- Genre: Pre-school
- Created by: David Napier Tony Powell
- Presented by: Michael McKenna Tracey Fleming Brett Annable
- Voices of: David Napier
- Theme music composer: Beeps
- Opening theme: "In the Box"
- Ending theme: "Goodbye, Goodbye (Put a Smile on Your Dial)"
- Composer: Rhonda Davidson-Irwin
- Country of origin: Australia
- Original language: English
- No. of seasons: 6

Production
- Executive producer: Cherrie Bottger
- Producer: Sandra Makaresz
- Production locations: Brisbane, Queensland
- Editor: Peter Christie
- Running time: 30 minutes

Original release
- Network: Network Ten
- Release: 21 December 1998 – 20 December 2006

Related
- Mulligrubs (1988–1996);

= In the Box =

In the Box is a 30-minute preschoolers' television program that aired in Australia on Network Ten at 8:30 am to 9:00 am, from Monday to Friday. It first aired on 21 December 1998, with the series ending in 2006. It was most recently hosted by Brett Annable, Tracey Fleming, Michael McKenna and Bop, their resident puppet.

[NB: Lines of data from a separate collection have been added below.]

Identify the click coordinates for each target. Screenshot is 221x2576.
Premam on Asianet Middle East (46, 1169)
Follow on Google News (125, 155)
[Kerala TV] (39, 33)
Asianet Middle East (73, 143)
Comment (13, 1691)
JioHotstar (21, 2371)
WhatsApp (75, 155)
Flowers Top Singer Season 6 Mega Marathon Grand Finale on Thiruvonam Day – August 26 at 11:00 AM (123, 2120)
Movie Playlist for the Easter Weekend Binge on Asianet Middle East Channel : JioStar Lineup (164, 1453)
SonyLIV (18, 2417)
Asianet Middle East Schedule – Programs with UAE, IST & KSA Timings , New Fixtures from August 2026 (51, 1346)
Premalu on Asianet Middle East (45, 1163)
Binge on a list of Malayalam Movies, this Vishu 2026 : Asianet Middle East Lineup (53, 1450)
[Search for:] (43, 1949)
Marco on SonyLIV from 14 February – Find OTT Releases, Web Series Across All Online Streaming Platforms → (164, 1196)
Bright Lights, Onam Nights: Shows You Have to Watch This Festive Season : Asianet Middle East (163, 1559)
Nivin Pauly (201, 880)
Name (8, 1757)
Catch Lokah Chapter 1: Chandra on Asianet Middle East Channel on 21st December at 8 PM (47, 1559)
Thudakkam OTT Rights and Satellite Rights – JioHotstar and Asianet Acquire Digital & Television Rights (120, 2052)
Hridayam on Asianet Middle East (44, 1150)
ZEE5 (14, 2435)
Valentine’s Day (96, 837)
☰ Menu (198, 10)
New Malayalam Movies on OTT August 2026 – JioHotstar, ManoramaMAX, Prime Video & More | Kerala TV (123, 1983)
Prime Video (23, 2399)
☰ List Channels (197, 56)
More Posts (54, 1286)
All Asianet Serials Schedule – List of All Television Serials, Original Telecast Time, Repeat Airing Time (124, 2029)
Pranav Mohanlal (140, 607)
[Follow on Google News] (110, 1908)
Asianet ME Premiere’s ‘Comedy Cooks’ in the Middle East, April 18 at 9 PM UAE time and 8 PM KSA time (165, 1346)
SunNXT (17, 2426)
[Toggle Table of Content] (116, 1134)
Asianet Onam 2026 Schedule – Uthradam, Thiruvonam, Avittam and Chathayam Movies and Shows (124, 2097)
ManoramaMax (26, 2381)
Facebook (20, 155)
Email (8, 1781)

The show featured varied content. However, there were certain events that would take place during each episode. These included a 'delivery', in which the hosts received a box of items to do an activity with, a visit from two different children each day, and the goodbye song. Some episodes had a particular theme such as baking or time travel.

During each episode, Michael, Brett, Tracey and Bop sang a variety of songs which appealed to the young target audience. These included Simon Says, Follow the Leader and Washy Washy.